Local food is

28 March 2003

Bastion executive chef Kenny Ngubane is determined to prove that local is lekker. For many years, he says, local restaurants have been subject to kitchen colonialism, where foreign cooks ran kitchens and their own native food dominated menus.

The result? Eighty percent of the food that restaurants offered was foreign, while just 20 percent was South African.

“Local cooking is very important, but we are so into international cooking”, says Ngubane. “When people come to South Africa, they want South African food, but yet we don’t give to them – we give them a dish like crab thermidor that they can have in their own countries.

“When we go China we want to eat noodles. When we go to India we want to eat rice. When visitors come to South Africa, they want South African food.”

Bastion fans need not fear: their crab thermidor won’t be replaced with chakalaka, pap or morogo. But more local foods are being featured on the restaurant’s menu. “A lot of South African chefs are starting to cook more local foods. I think that people are realising that we are losing our culture”, says Ngubane.

Head there now and you can dig into Ulundi Ndlovu’s Chicken, made with popular chakalaka, a meal Ngubane named after one of his 22 sous-chefs who excelled in the kitchen. Or bite into a Vrystaat fillet served with mielies on the cob, done true Boere style. Or there is Simonsberg sirloin marinated in a blend of Cape wines, served with Simonsberg brie cheese or a slice of Mpumalanga venison.

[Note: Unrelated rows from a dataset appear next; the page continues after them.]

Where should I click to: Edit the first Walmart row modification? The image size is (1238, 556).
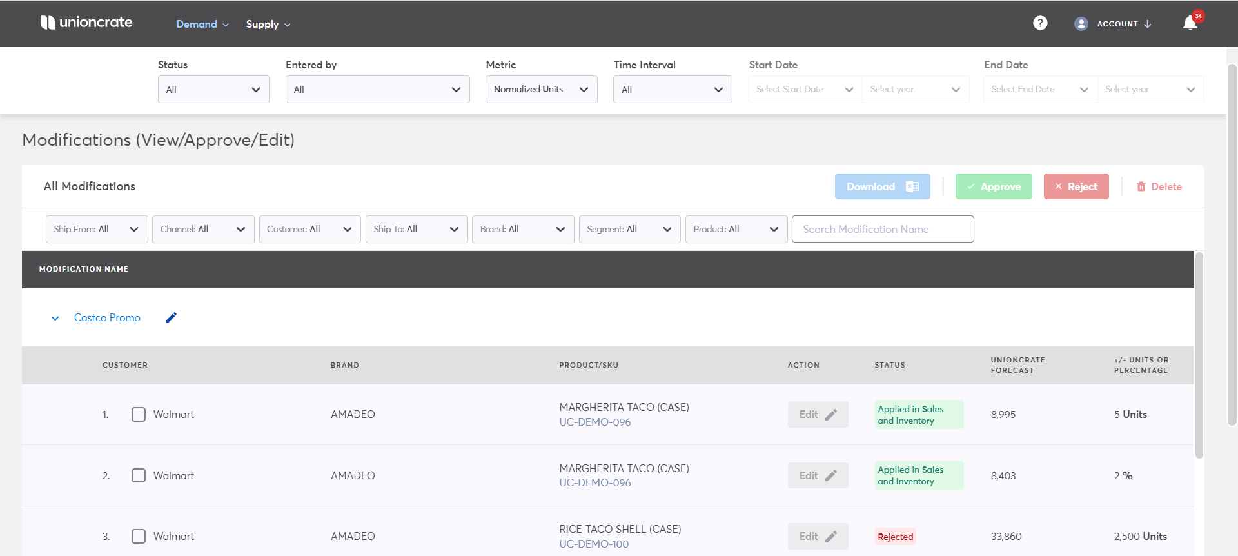817,415
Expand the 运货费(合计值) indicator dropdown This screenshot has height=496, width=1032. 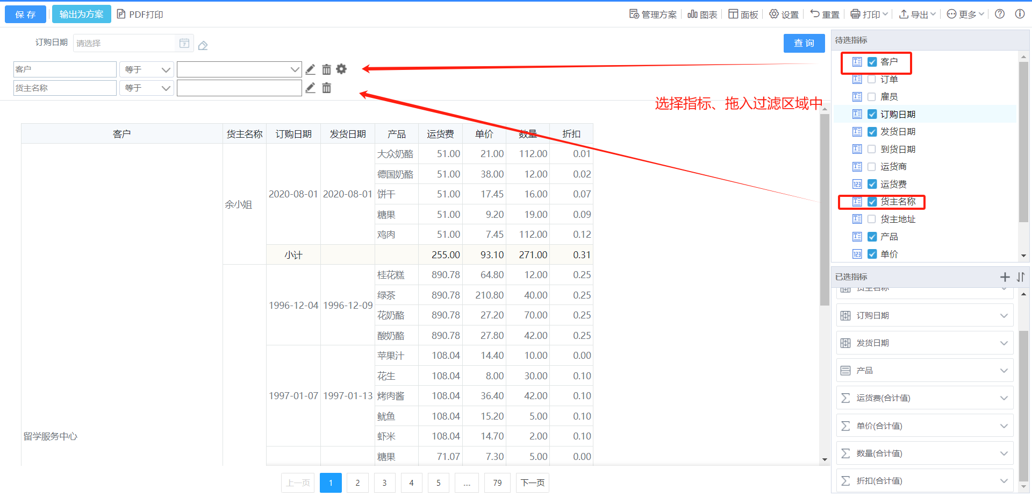[1004, 398]
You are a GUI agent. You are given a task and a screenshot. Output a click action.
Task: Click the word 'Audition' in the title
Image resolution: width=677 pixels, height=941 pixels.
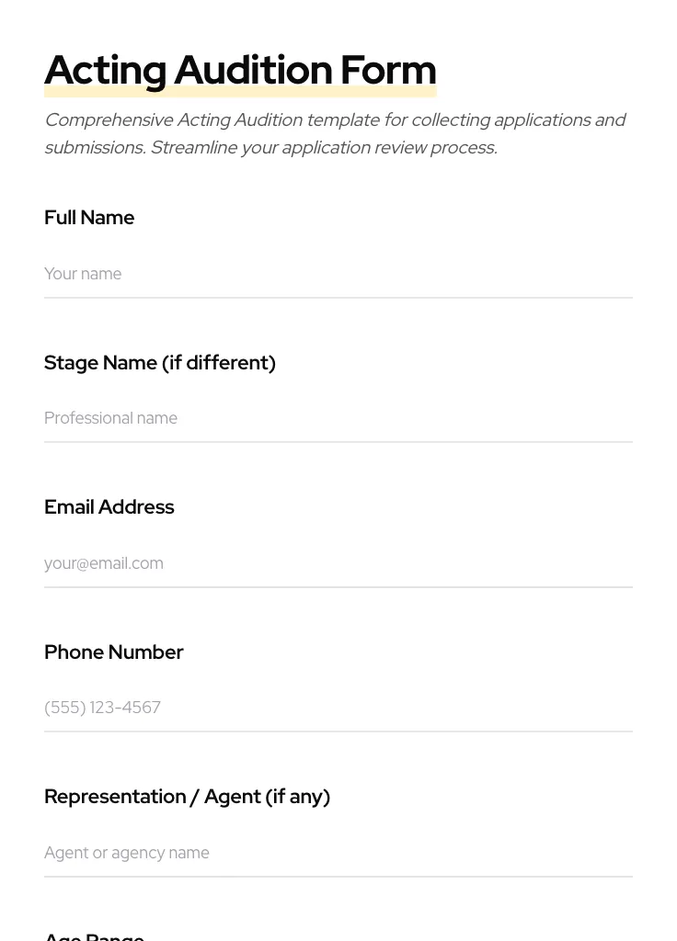click(x=253, y=70)
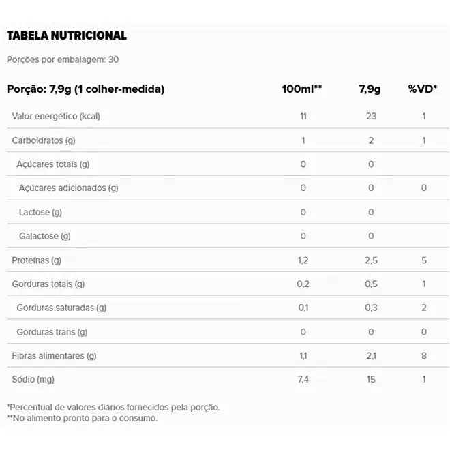Click the TABELA NUTRICIONAL heading

(67, 35)
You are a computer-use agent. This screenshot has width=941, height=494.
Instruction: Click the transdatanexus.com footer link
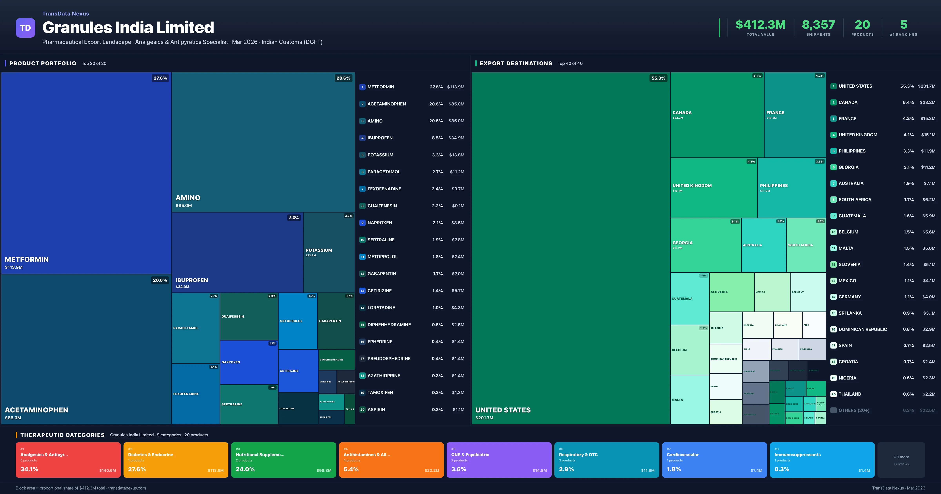click(127, 488)

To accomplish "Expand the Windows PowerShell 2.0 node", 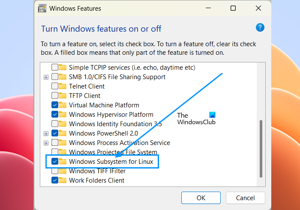I will (46, 133).
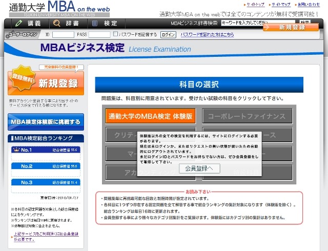Viewport: 328px width, 251px height.
Task: Click the ID input field
Action: (64, 35)
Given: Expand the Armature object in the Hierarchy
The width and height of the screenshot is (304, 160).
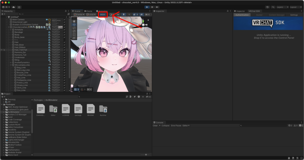Looking at the screenshot, I should (11, 30).

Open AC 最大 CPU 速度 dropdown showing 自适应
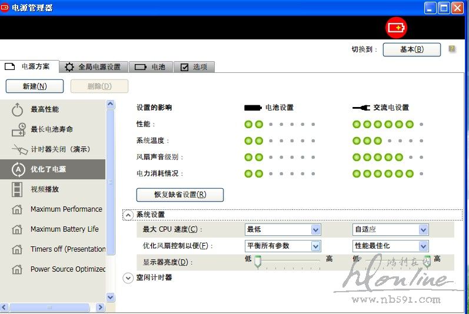423,229
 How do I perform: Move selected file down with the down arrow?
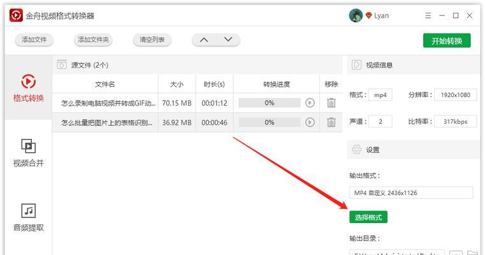coord(228,40)
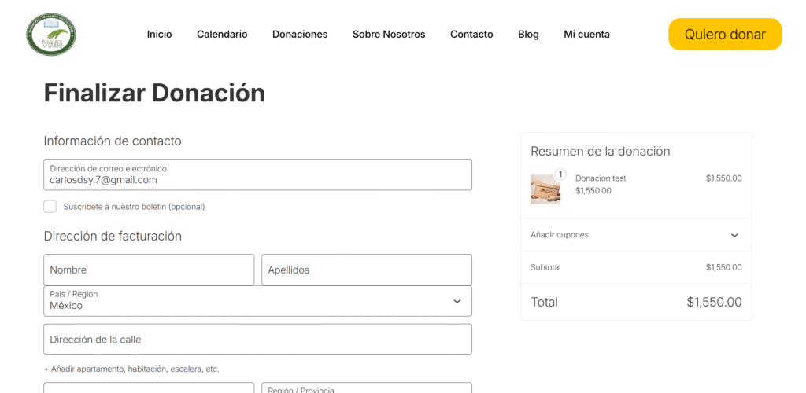Viewport: 806px width, 393px height.
Task: Check the Suscríbete a nuestro boletín checkbox
Action: 50,207
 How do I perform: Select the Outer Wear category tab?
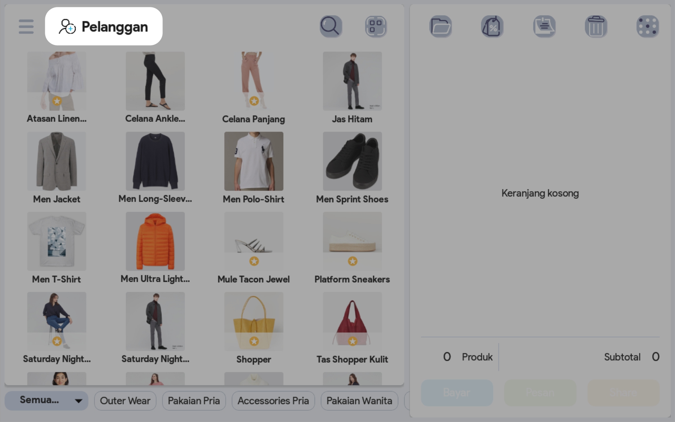point(125,401)
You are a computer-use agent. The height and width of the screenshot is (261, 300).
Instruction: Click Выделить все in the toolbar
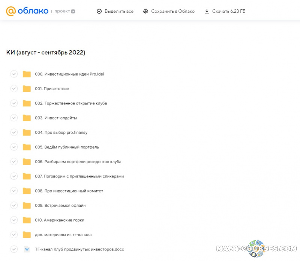pos(119,11)
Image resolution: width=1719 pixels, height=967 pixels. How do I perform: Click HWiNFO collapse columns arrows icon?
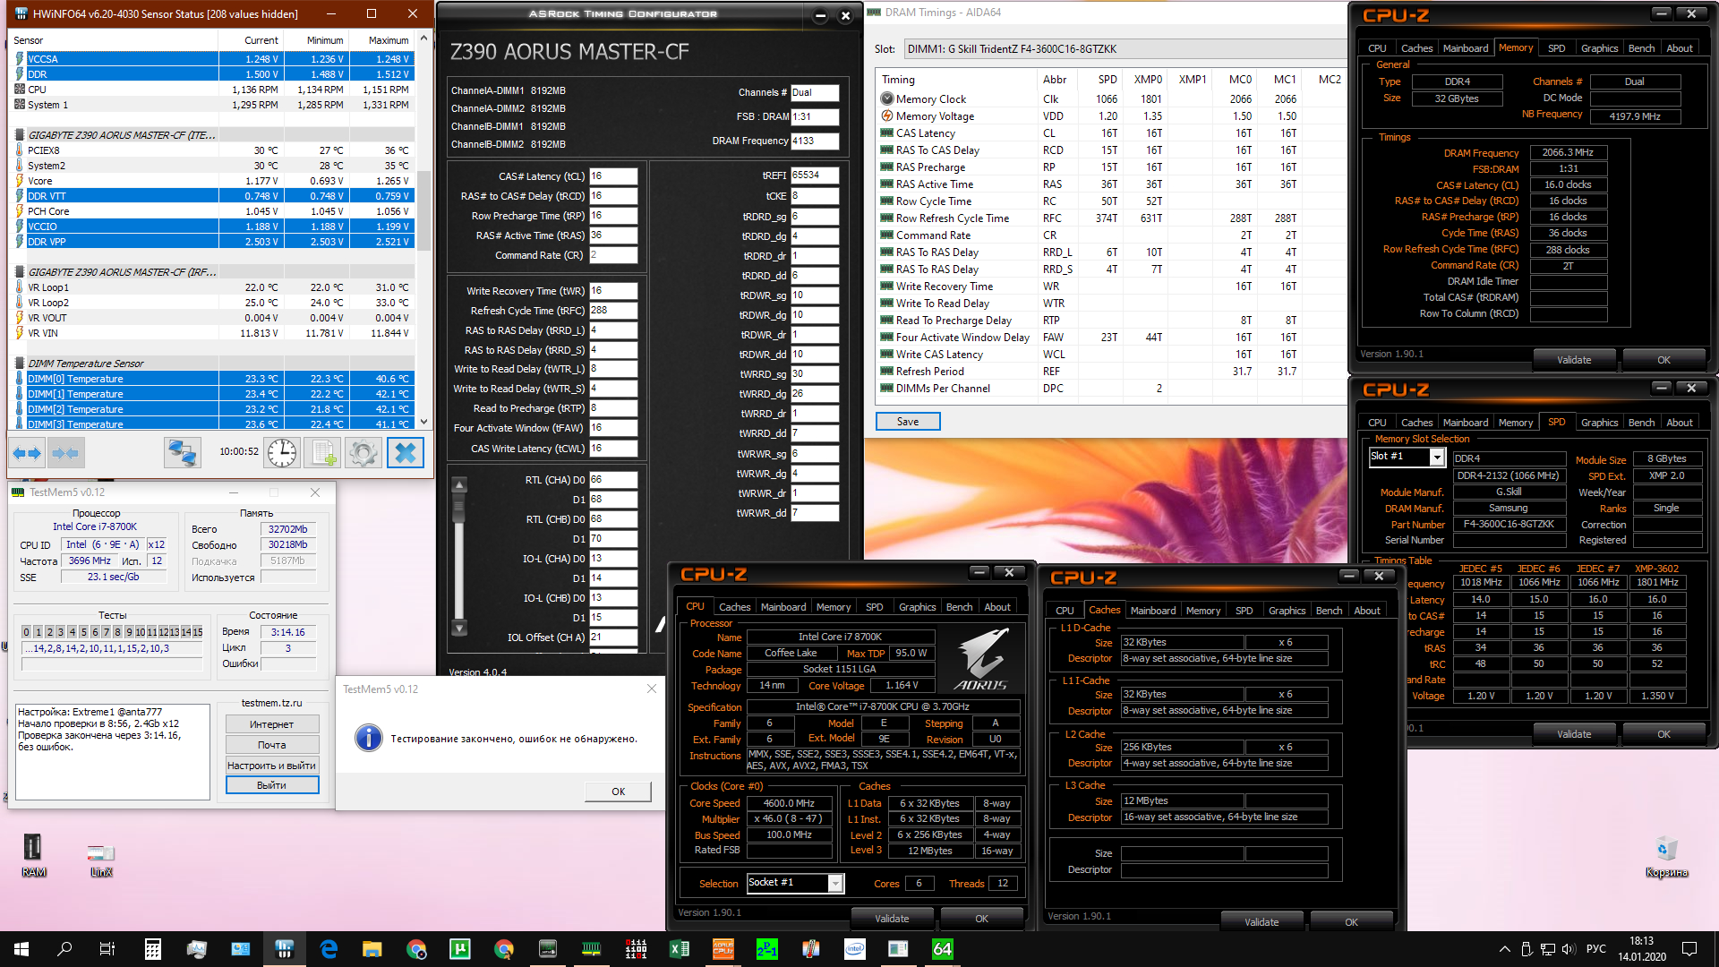tap(65, 454)
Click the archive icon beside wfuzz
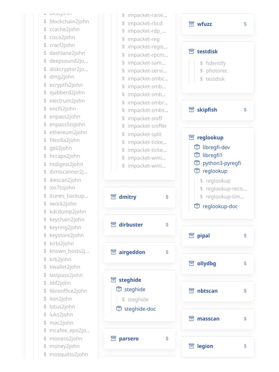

But Ngubane is firm about one much-loved indigenous dish that won’t appear on the Bastion’s menu anytime soon – tripe. “We don’t do tripe. That will chase people away!” laughs Ngubane.

“I think that it’s important when introducing more local foods that you also have to look at the type of establishment and the standard it has. I think it must be phased in slowly, not just with a boom! If I’m doing an African menu, I will introduce it slowly – kind of like the way our democracy came into being.”